*** PROVIDED DATA ***
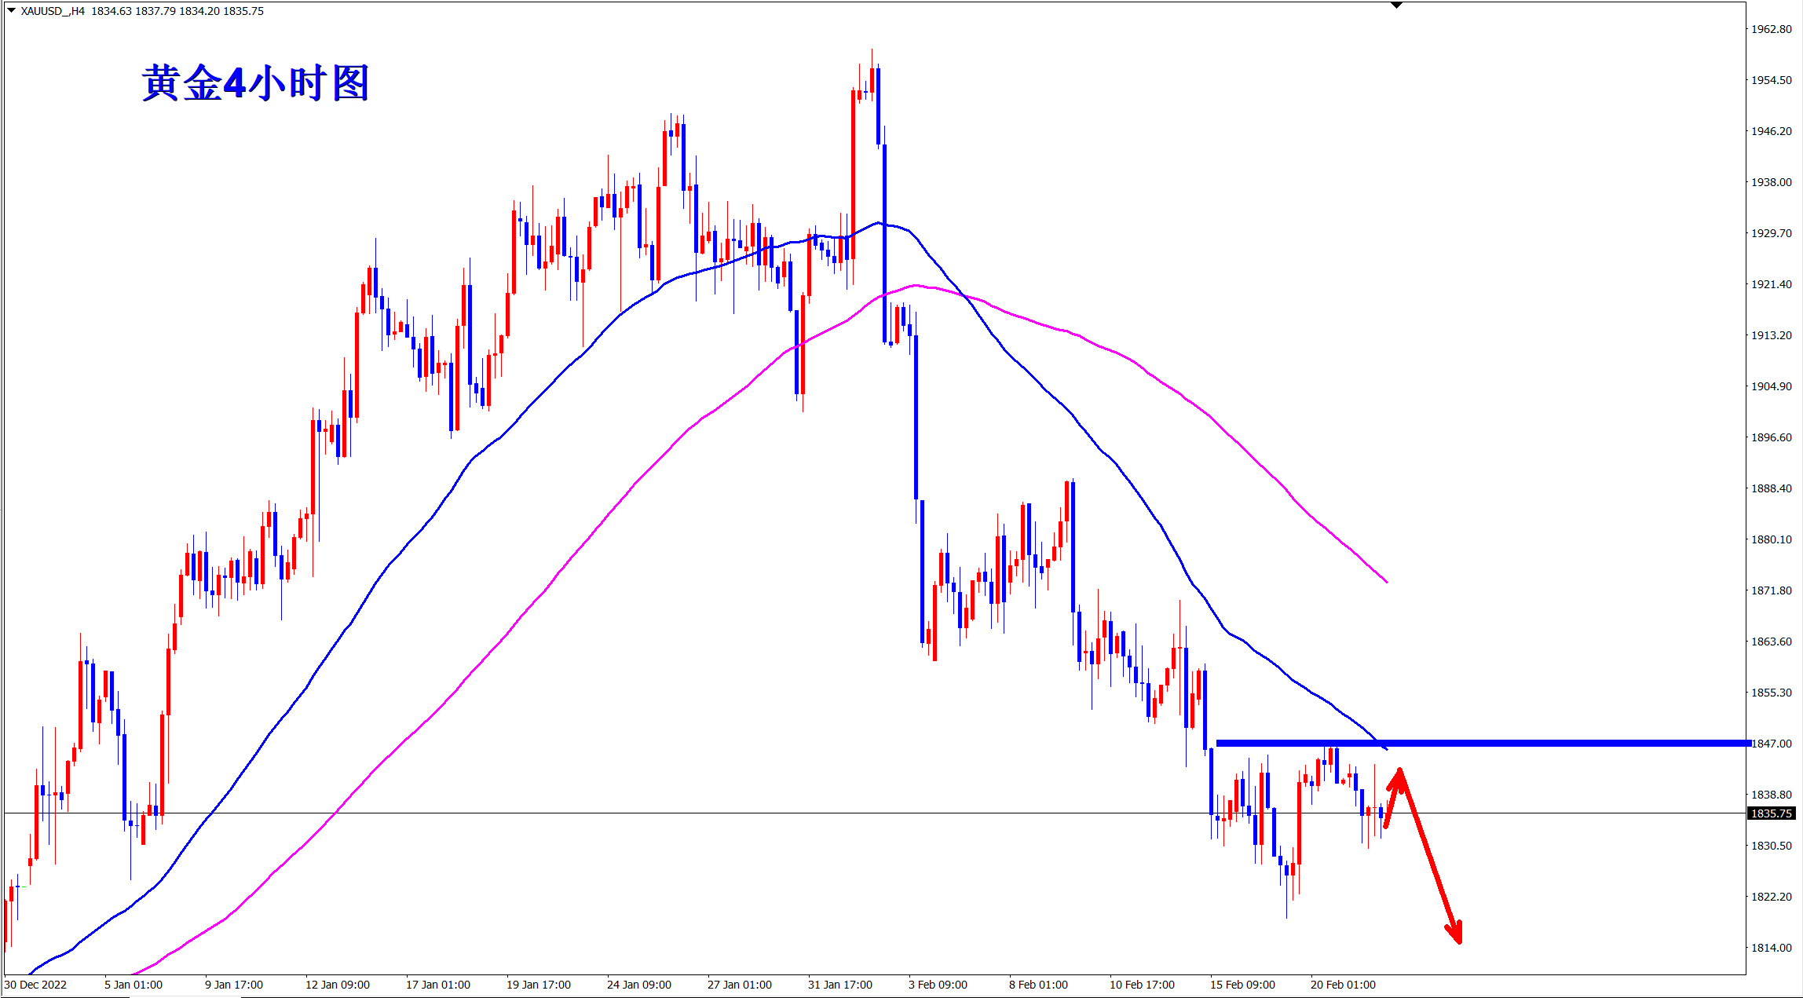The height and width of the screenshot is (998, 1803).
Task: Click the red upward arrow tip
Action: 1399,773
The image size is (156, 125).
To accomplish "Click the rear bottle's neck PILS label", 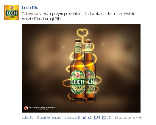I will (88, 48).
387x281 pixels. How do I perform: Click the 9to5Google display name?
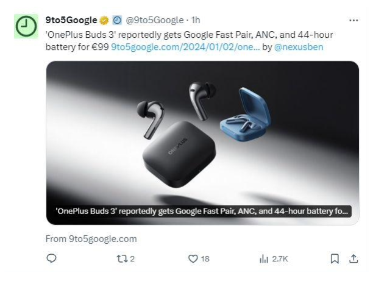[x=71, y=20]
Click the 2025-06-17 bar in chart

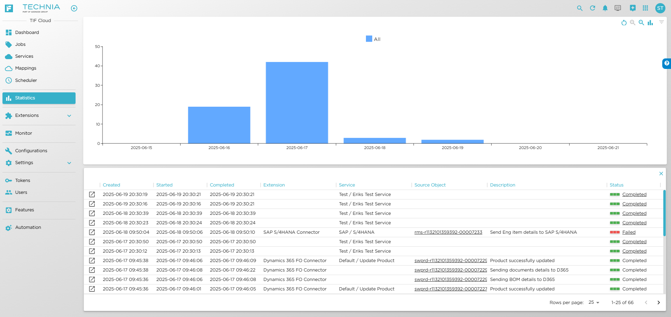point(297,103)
***
Copy out the stretch of the listing from the line containing "387x281 pixels. How" through the end of the listing, leaving out the pictures.

◆ SOLUTION FOR THIS TASK ◆
387x281 pixels. How do I perform: Click the 9to5Google display name?
[x=71, y=20]
Click the 2025-06-17 bar in chart

point(297,103)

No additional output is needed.